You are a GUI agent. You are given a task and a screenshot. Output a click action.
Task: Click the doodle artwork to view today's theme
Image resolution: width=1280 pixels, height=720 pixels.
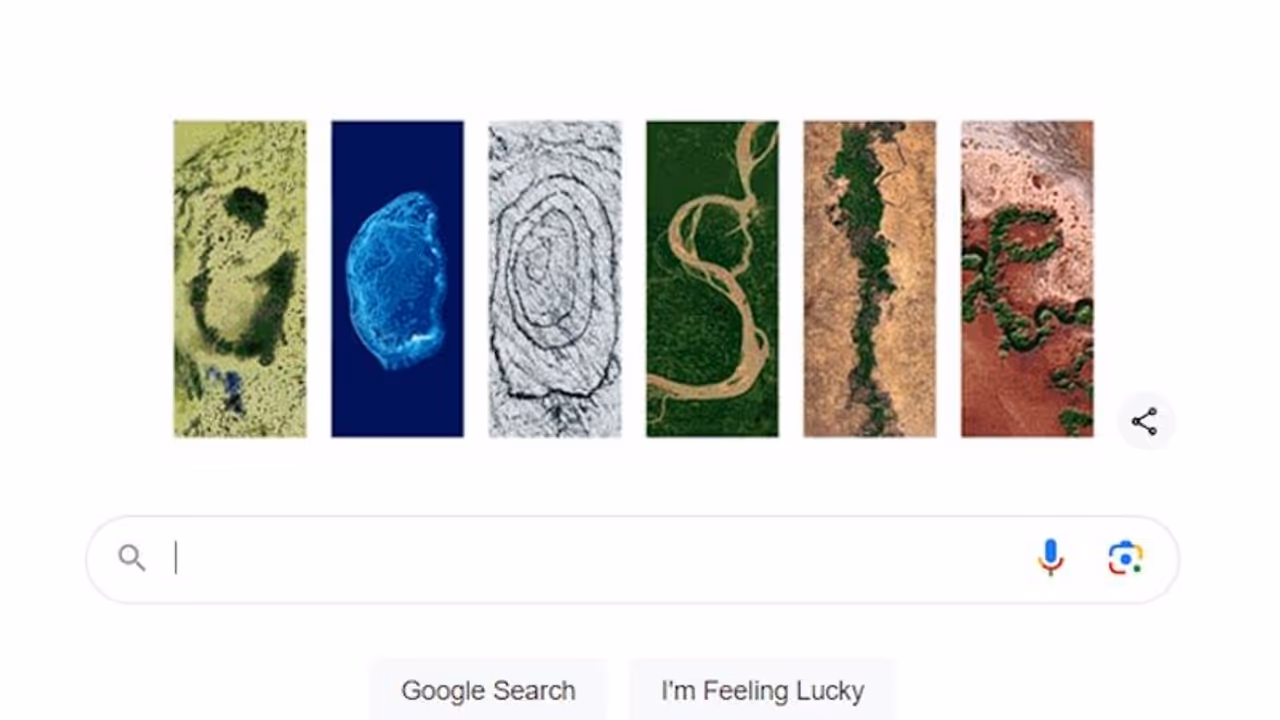pyautogui.click(x=633, y=279)
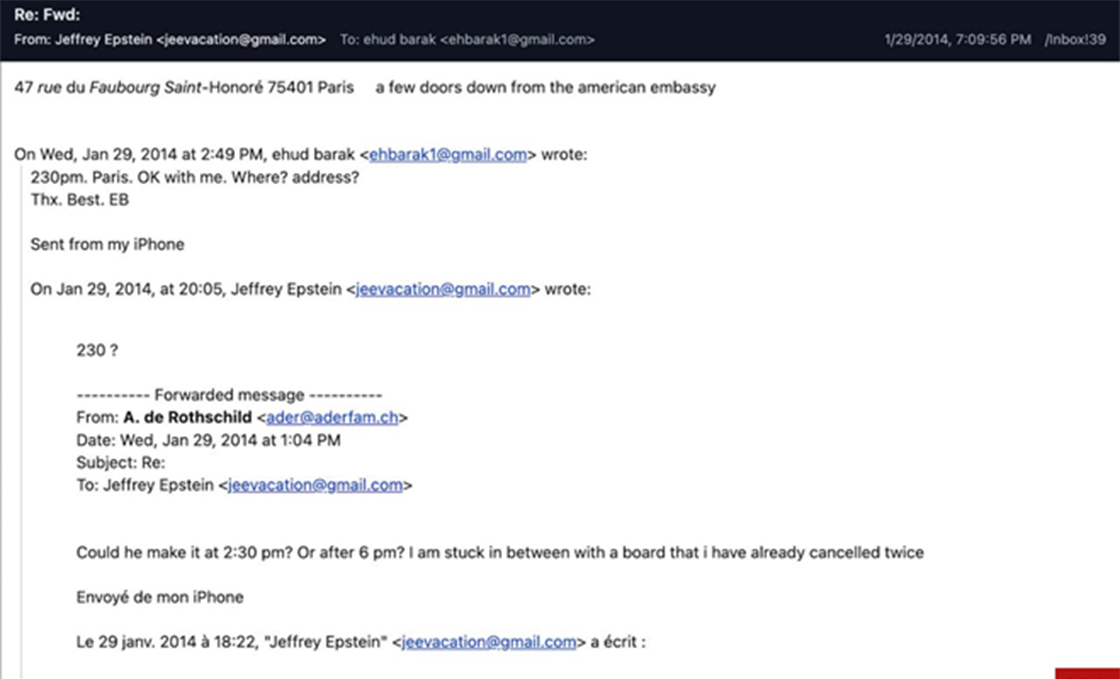Click the ehbarak1@gmail.com link in quoted reply
Image resolution: width=1120 pixels, height=679 pixels.
(448, 155)
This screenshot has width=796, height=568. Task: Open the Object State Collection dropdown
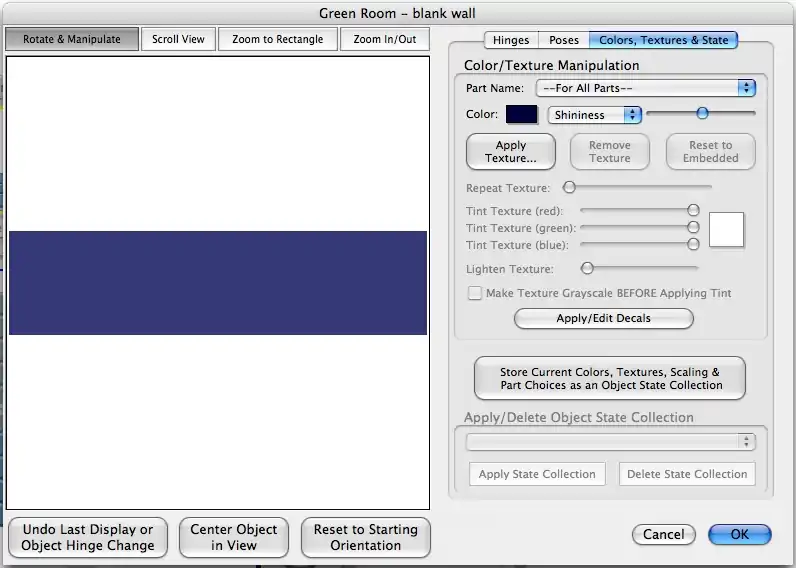[611, 441]
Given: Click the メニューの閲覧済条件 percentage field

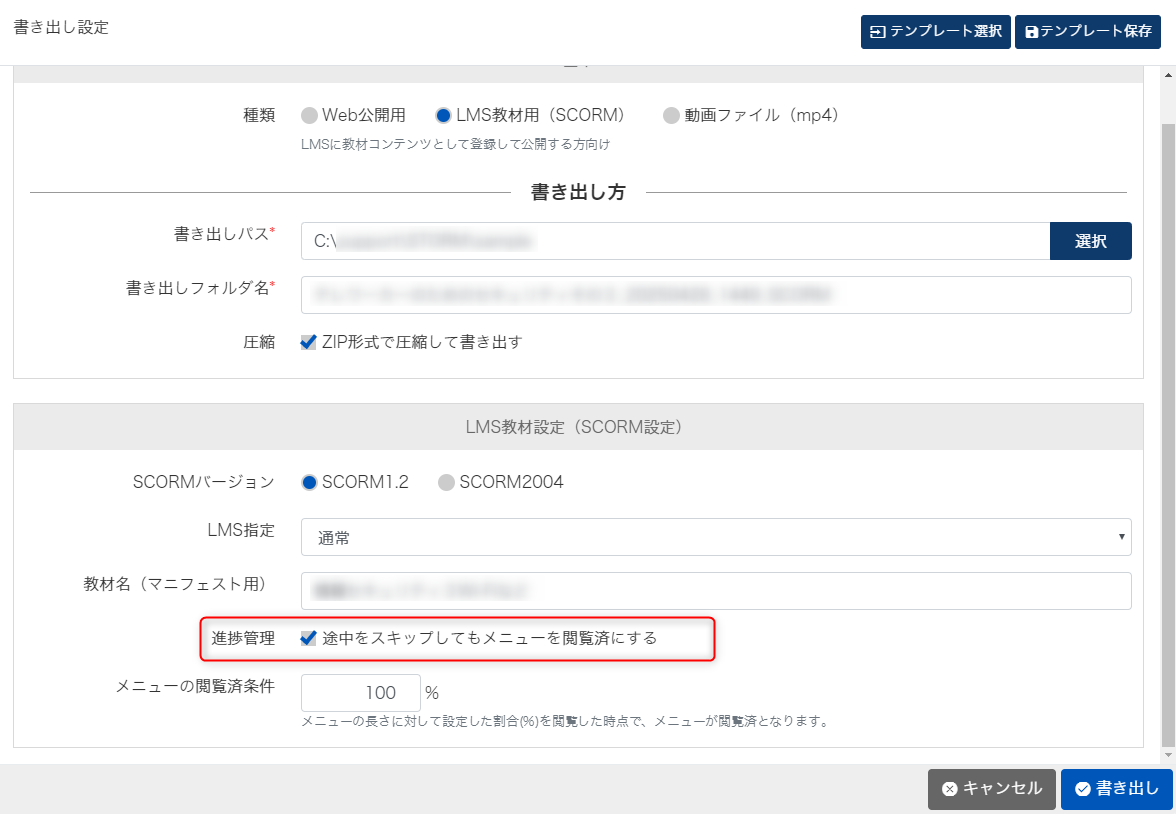Looking at the screenshot, I should (x=360, y=693).
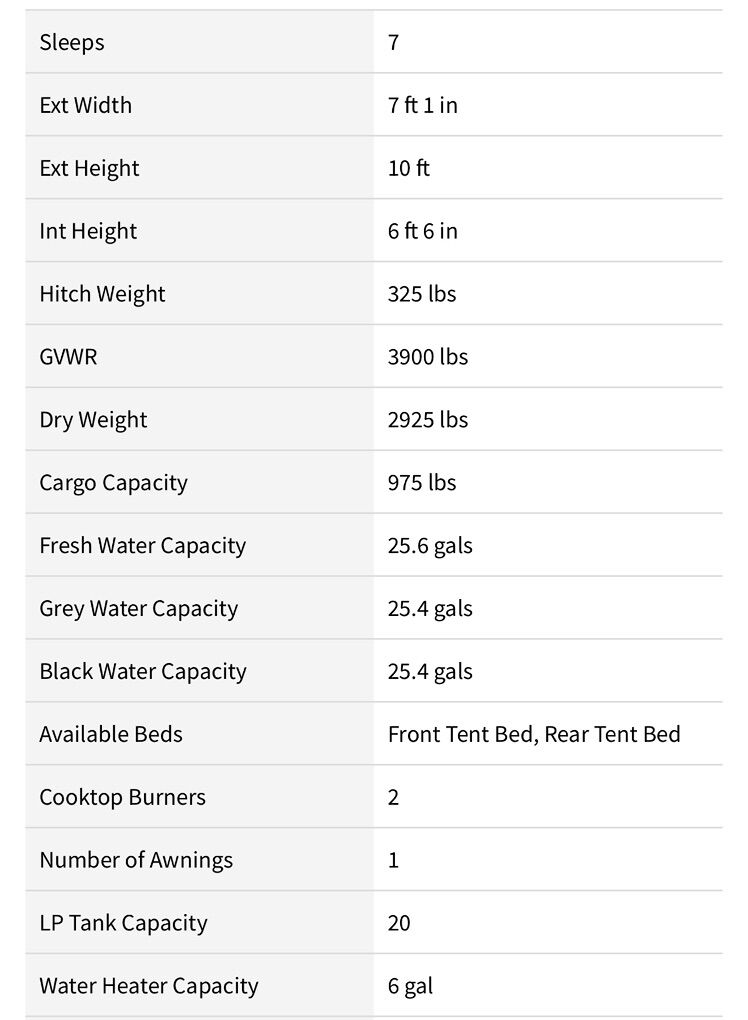
Task: Select the Ext Width value 7 ft 1 in
Action: pos(422,106)
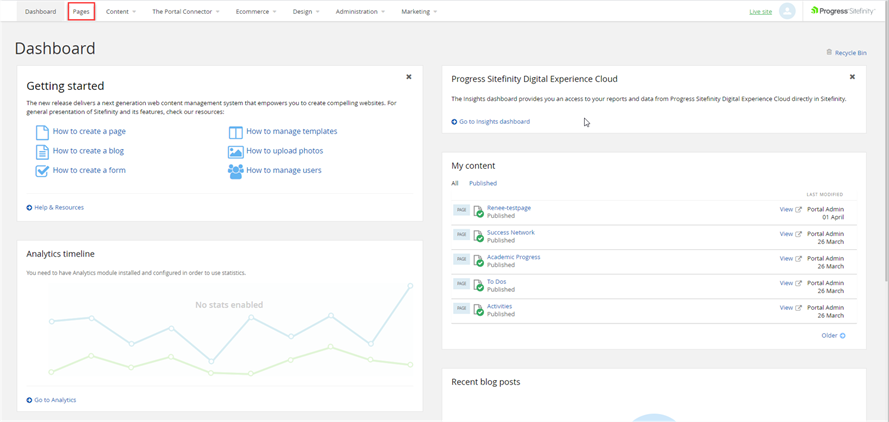
Task: Open the Live site link
Action: pyautogui.click(x=760, y=12)
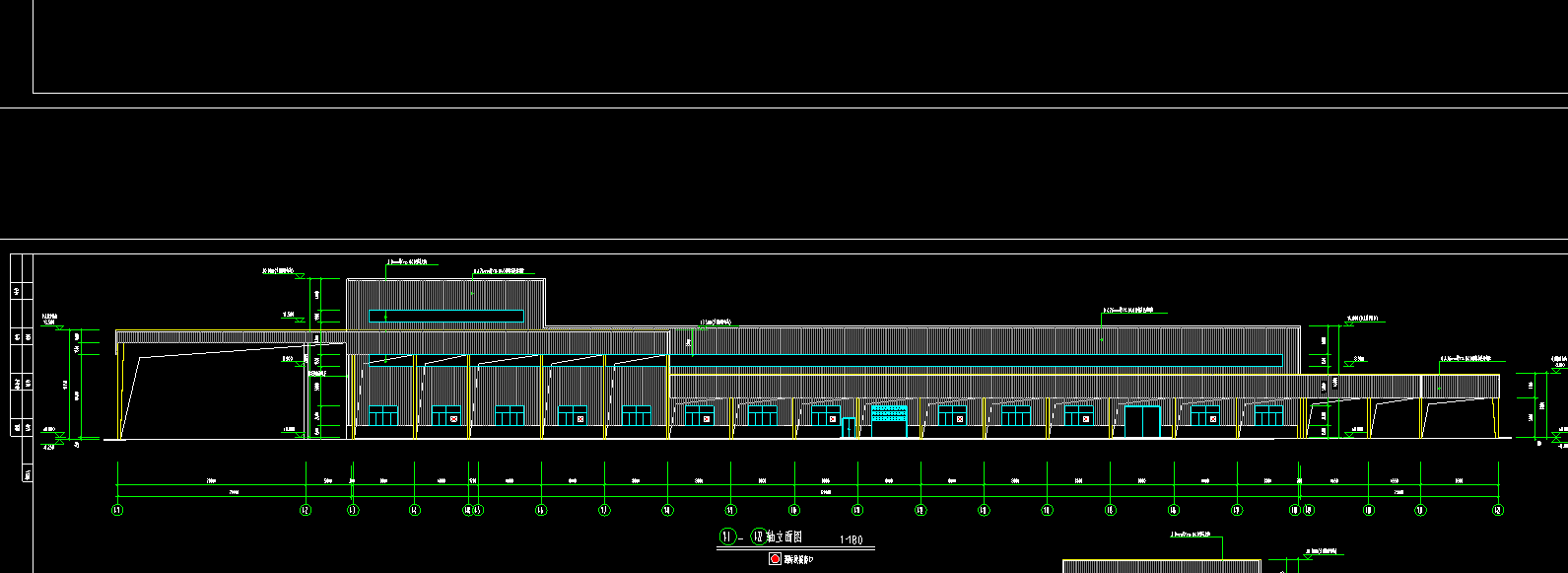Select the cyan hatched central entrance door
The image size is (1568, 573).
889,420
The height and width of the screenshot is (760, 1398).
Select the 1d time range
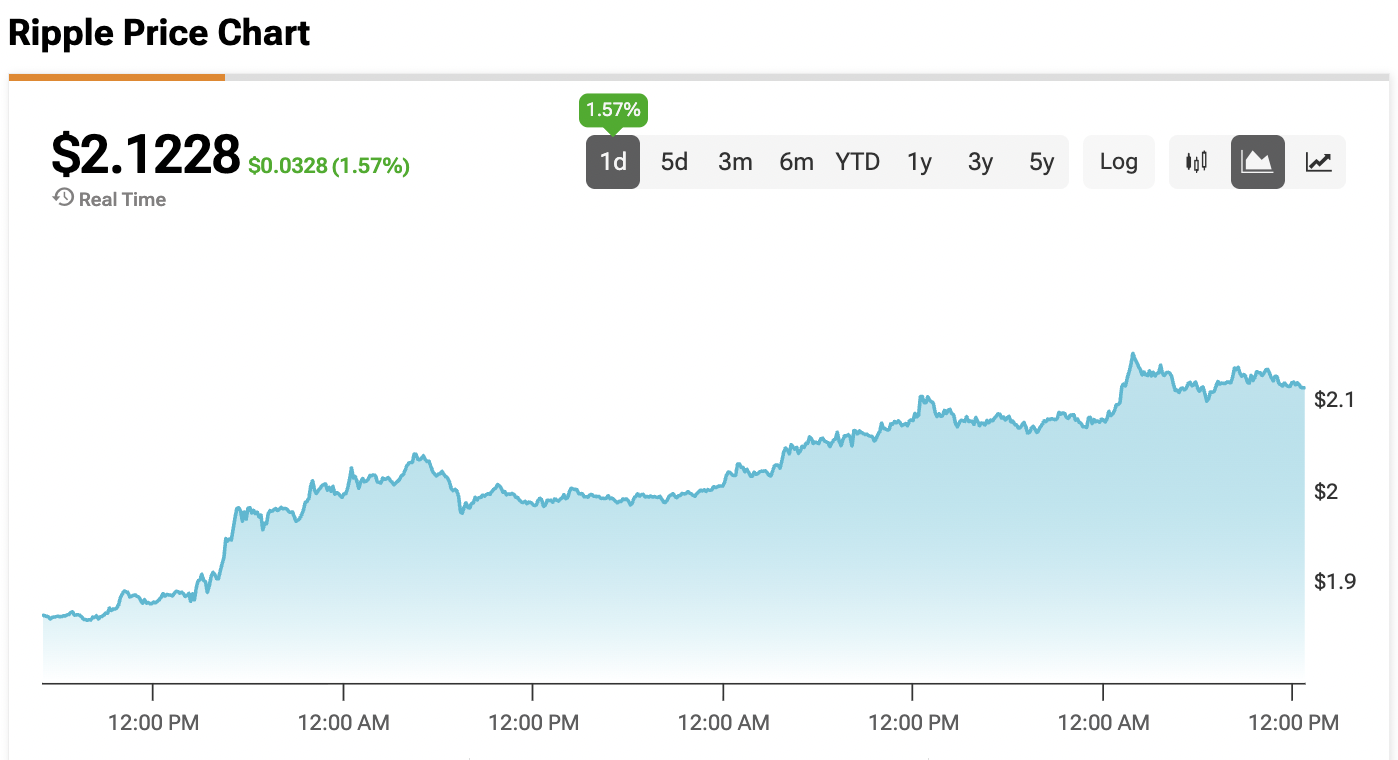tap(613, 162)
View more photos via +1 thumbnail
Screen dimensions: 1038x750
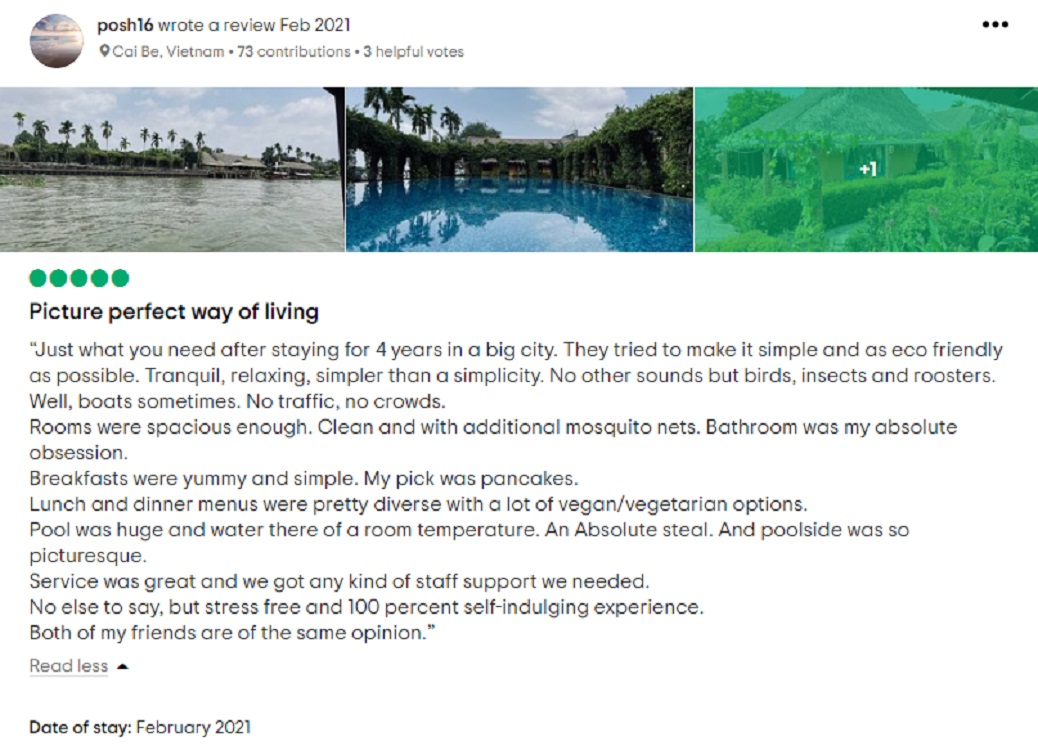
========
TASK INSTRUCTIONS -
The lines needed are the ones from the first line of the entries through the line that contains "Task: Click the", given again without any change.

WRITTEN ANSWER -
You are a GUI agent. You are given a task and a screenshot. Output a click action.
Task: Click the doodle artwork to view today's theme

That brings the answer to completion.